Exception in device=TPU:0: division by zero
Traceback (most recent call last):
  File "/usr/local/lib/python3.7/dist-packages/torch_xla/distributed/xla_multiprocessing.py", line 330, in _mp_start_fn
    _start_fn(index, pf_cfg, fn, args)
  File "/usr/local/lib/python3.7/dist-packages/torch_xla/distributed/xla_multiprocessing.py", line 324, in _start_fn
    fn(gindex, *args)
  File "/usr/local/lib/python3.7/dist-packages/pytorch_lightning/accelerators/tpu_accelerator.py", line 135, in tpu_train_in_process
    self.__setup_tpu_training(model, trainer)
  File "/usr/local/lib/python3.7/dist-packages/pytorch_lightning/accelerators/tpu_accelerator.py", line 222, in __setup_tpu_training
    self.setup_optimizers(model)
  File "/usr/local/lib/python3.7/dist-packages/pytorch_lightning/accelerators/accelerator.py", line 150, in setup_optimizers
    optimizers, lr_schedulers, optimizer_frequencies = self.trainer.init_optimizers(model)
  File "/usr/local/lib/python3.7/dist-packages/pytorch_lightning/trainer/optimizers.py", line 31, in init_optimizers
    optim_conf = model.configure_optimizers()
  File "/usr/local/lib/python3.7/dist-packages/nemo/core/classes/modelPT.py", line 699, in configure_optimizers
    self.setup_optimization()
  File "/usr/local/lib/python3.7/dist-packages/nemo/core/classes/modelPT.py", line 691, in setup_optimization
    optimizer=self._optimizer, scheduler_config=scheduler_config, train_dataloader=self._train_dl
  File "/usr/local/lib/python3.7/dist-packages/nemo/core/optim/lr_scheduler.py", line 596, in prepare_lr_scheduler
    drop_last=drop_last,
  File "/usr/local/lib/python3.7/dist-packages/nemo/core/optim/lr_scheduler.py", line 646, in compute_max_steps
    sampler_num_samples = math.ceil(num_samples / num_workers)
ZeroDivisionError: division by zero

Steps/Code to reproduce bug

Follow any colab with TPU support and set trainer.tpu_cores=8 in the config.

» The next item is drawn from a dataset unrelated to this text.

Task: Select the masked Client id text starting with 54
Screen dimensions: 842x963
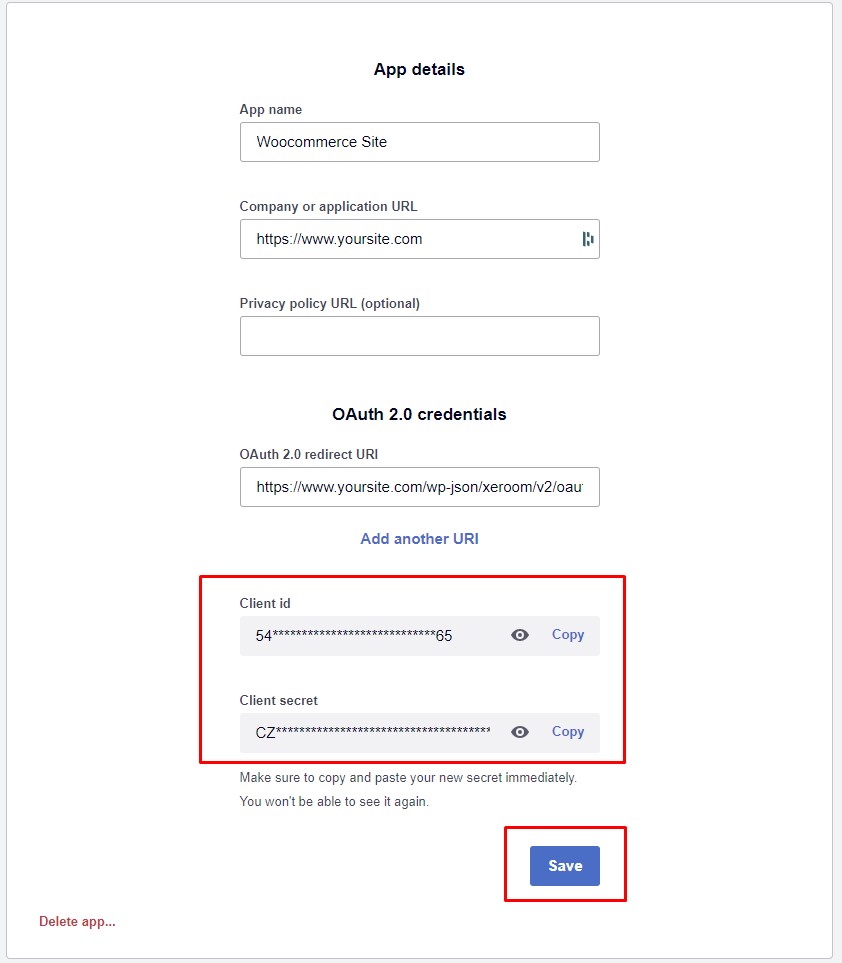Action: (x=354, y=636)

from hydra.experimental import compose, initialize
import pytorch_lightning as pl
from omegaconf import OmegaConf

from nemo.collections.asr.models import EncDecCTCModel
from nemo.core.config import hydra_runner
from nemo.utils import logging
from nemo.utils.exp_manager import exp_manager

with initialize(config_path="configs"):
    cfg = compose(config_name="config")

print(f'Hydra config: {OmegaConf.to_yaml(cfg)}')
trainer = pl.Trainer(**cfg.trainer)
exp_manager(trainer, cfg.get("exp_manager", None))
asr_model = EncDecCTCModel(cfg=cfg.model, trainer=trainer)

trainer.fit(asr_model)

Expected behavior

Training works.

Environment overview (please complete the following information)

Environment location: Colab
Method of NeMo install: pip install nemo_toolkit['all']==1.0.0rc1

Environment details

Otherwise, please provide:

OS version: Debian ? Not sure what colab runs
PyTorch version: 1.7
Python version: 3.7

Additional context

Installed PyTorch XLA using:

pip install cloud-tpu-client==0.10 https://storage.googleapis.com/tpu-pytorch/wheels/torch_xla-1.7-cp37-cp37m-linux_x86_64.whl
pip install pytorch-lightning

piraka9011 commented 3 years ago

I'm not too familiar with the internals of PTL, but I'm guessing the solution is to determine whether there are GPUs or TPUs and not just GPUs.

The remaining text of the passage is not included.